“Nothing is yours. It is to use. It is to share. If you will not share it, you cannot use it.”
Ursula K. Le Guin
We hear a lot about the “sharing economy” these days, with many mainstream political and economic thinkers touting it as a solution to the chronic under employment faced by workers in this ongoing Great Recession. Certain things that have been lumped into this new economic model, like open source software and crowd-sourced sites like Wikipedia, are indeed revolutionary, but these are treated as secondary to the somewhat more traditional businesses that get most of the hype.
The problem is the most widely known of these: Task Rabbit, Uber and Air bnb, are already huge companies. They also don’t really cultivate sharing, as a recent article in the UK Guardian noted. Instead, they promote “renting”, whether the transaction involves people or apartments, their business models don’t really meet any conventional definition of sharing.
While there are no doubt people who benefit from their associations with these companies, in many ways they turn back the clock on worker’s rights. The person who cleans a house through Task Rabbit may be thankful for the income it provides but they’re considered 3rd party contractors under the law and have none of the protections offered to traditional employees.
This isn’t to say that real sharing economies don’t exist. The idea of time as currency is an easy one for most people to accept, considering that most of us are already paid an hourly wage for our labor. In North America this has been one of the keys to the success of time banking. It is both easy to understand in terms of the way we already work and, with a little enthusiasm, these programs are relatively uncomplicated to set up and manage.

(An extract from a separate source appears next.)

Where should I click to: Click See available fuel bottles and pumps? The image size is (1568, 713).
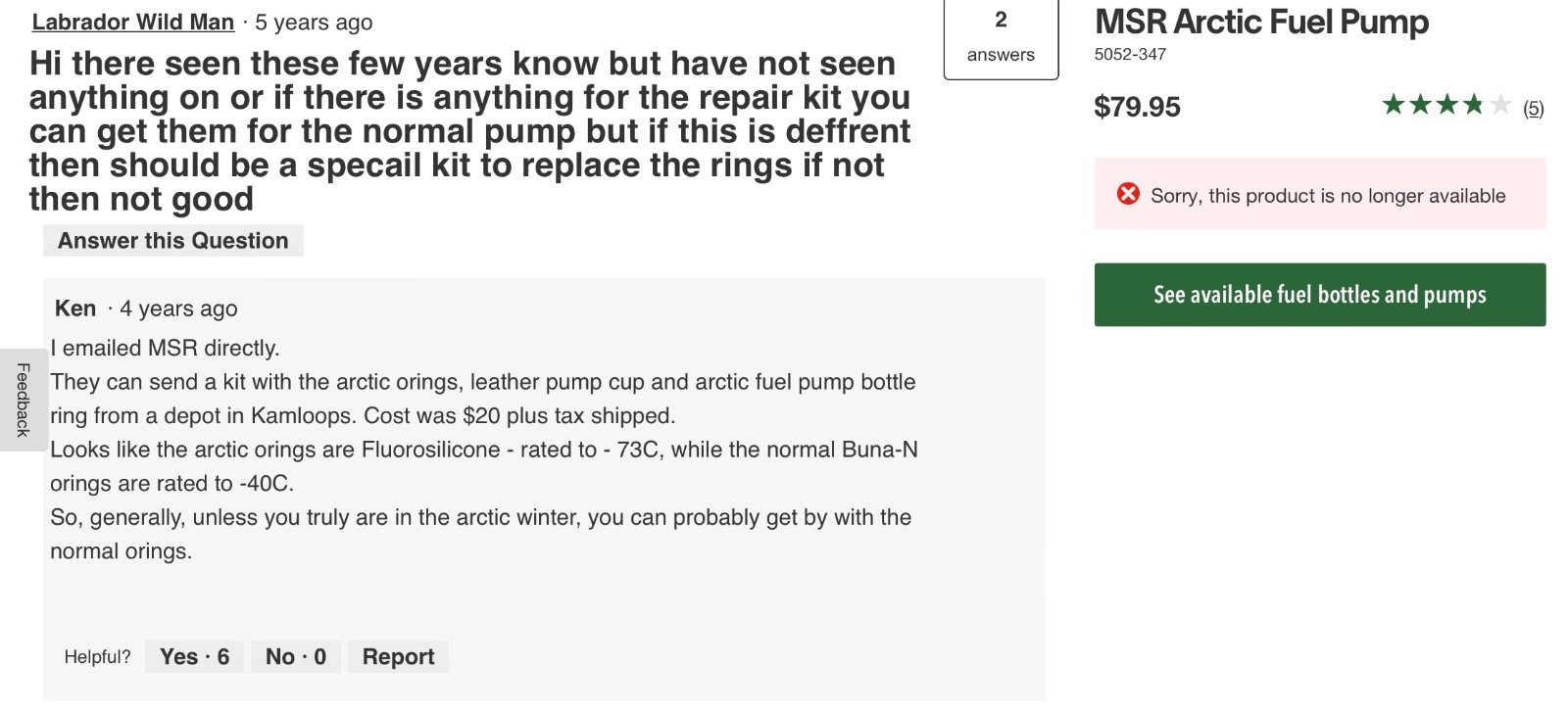tap(1319, 295)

Simply put, time banking allows people to exchange their skills (on an equal basis) for credits which can then be used to purchase the abilities of others. Credits can also be transferred to other members. Time banks promote community solidarity by allowing people to ask for help when they need it without leaving them feeling that they aren’t giving something back in return.
As one British time banker explained in a recent interview, “I really hate gardening and the fact that I can do some IT for someone and have my garden done is a huge incentive. I helped a lot of elderly residents during the digital switch-over. I think there are many people out there like me, who have something to offer but need an external push and an extra incentive.”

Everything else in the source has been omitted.